I am a firm believer that doing the right thing because it is the right thing to do is a policy that shold be adopted across the board by every government elected. It’s a pipedream I know, but you might remember that 0.01% hope I always have…
I predict things will get worse and the arrogance shown will become the downfall of this regime just like every other. We don’t vote IN governments, we vote governments OUT.
15 Jan 2016
Murder in Trinidad and Tobago contines unabated. 20 deaths in 15 days. No amount of ‘action’ (more like inaction) on the part of the police worked in the past 10 years I’ve been writing this blog. The only ‘tool’ in the ‘arsenal’ of police dunceys remain the road block, used for everything from hospital to prison escapes. And catching 15 (or less) persons who are drving back drunk or without valid permits from Maracas Beach is touted as a ‘great breakthrough’.

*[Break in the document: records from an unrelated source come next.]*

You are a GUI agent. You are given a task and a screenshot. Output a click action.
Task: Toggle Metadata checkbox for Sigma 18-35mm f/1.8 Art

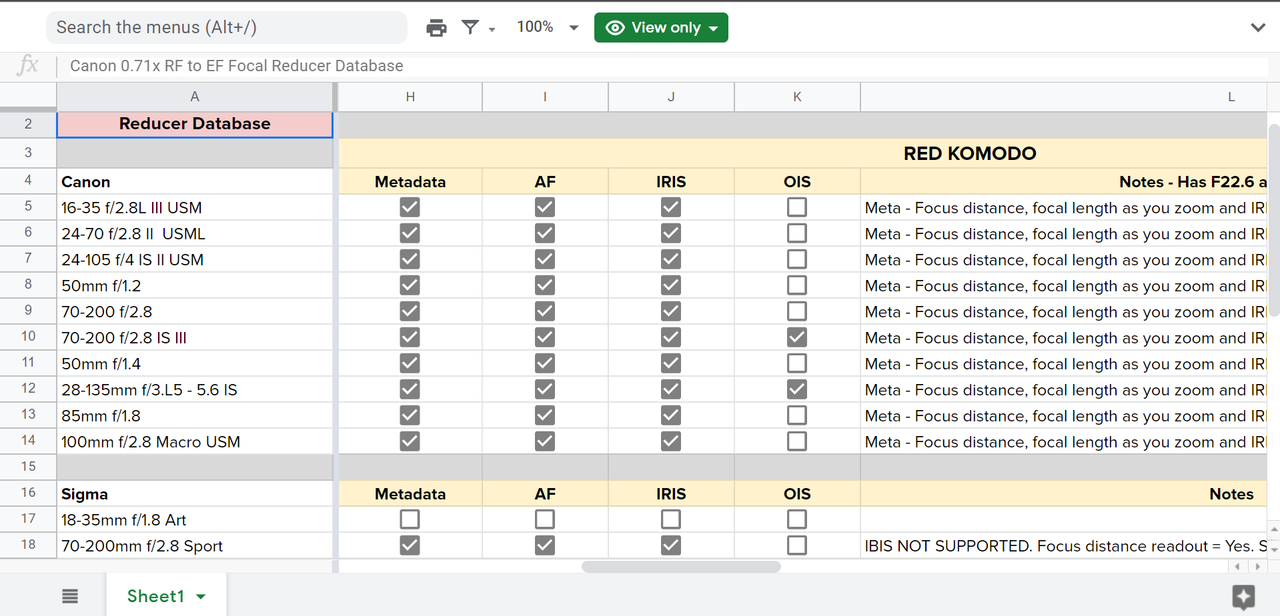410,519
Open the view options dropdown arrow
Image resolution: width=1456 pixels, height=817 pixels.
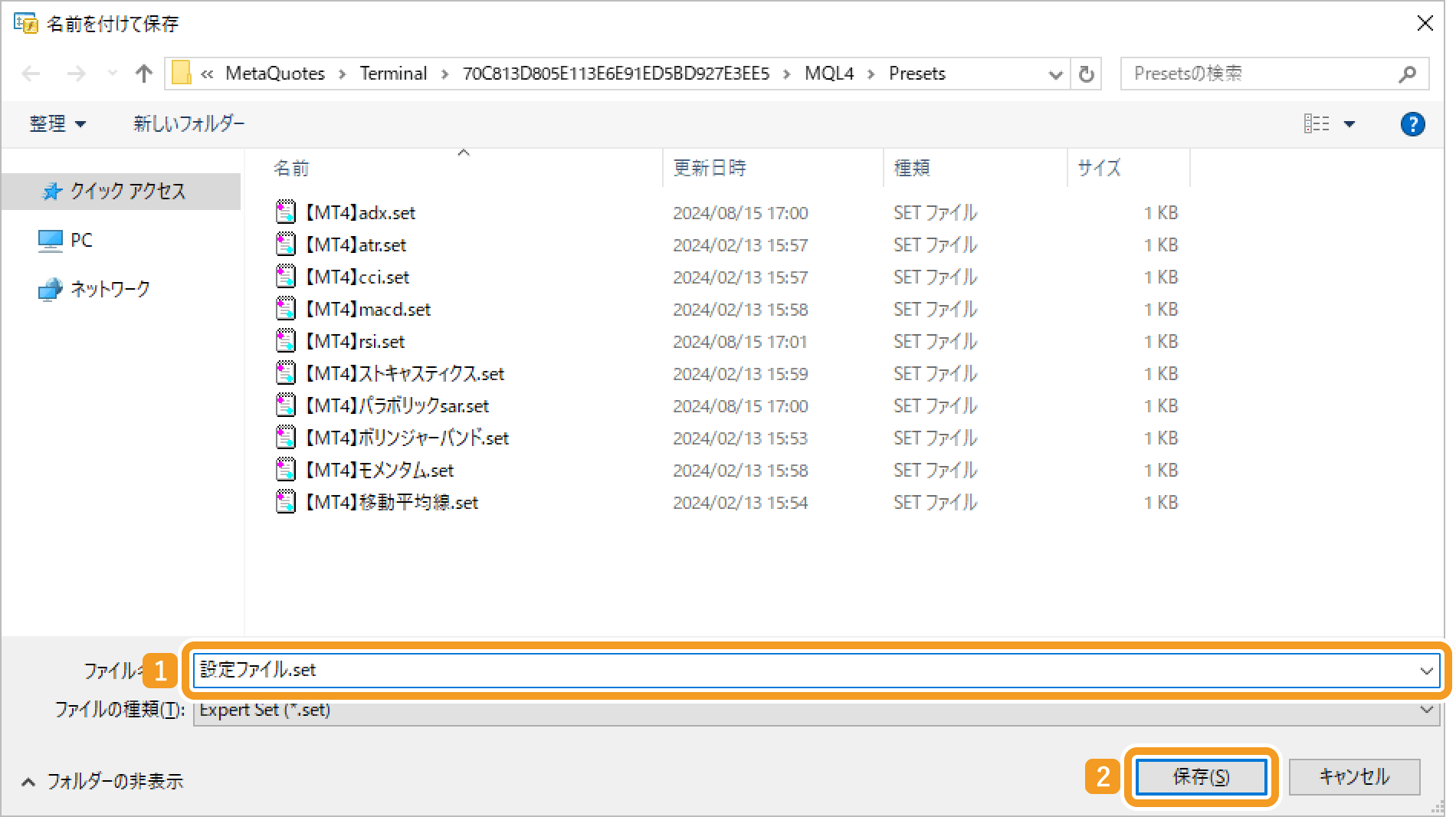pos(1349,124)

Unfortunately, what I’ve always said remains true. Police ‘officers’ at the highest levels of the police service were the ones who entered the service with school leaving certificates. The evidence bears me out. They were promoted through seniority rather than merit and qualifications.
From bad language (”He don’t know…”) to a deep incapability to learn modern policing methods, the senior police officers are now the ‘bosses’ of more highly edicated police officers… but not by much. The minimum requirement is 5 ‘O’ level subjects. People who have ‘A’ levels and degrees have been reportedly turned away at the recruitment drives for being ‘over qualified’. It’s also a place where a person with 8 medium graded ‘O’ levels and 2 ‘lowest-pass-allowed’ ‘A’ levels can become head of the Security Intelligence Agency.
The recruitment process for a new Commissioner of Police (CoP) is therefore only to pick the best out of a bad lot.
I don’t expect improvement any time soon. The country is mired in mud.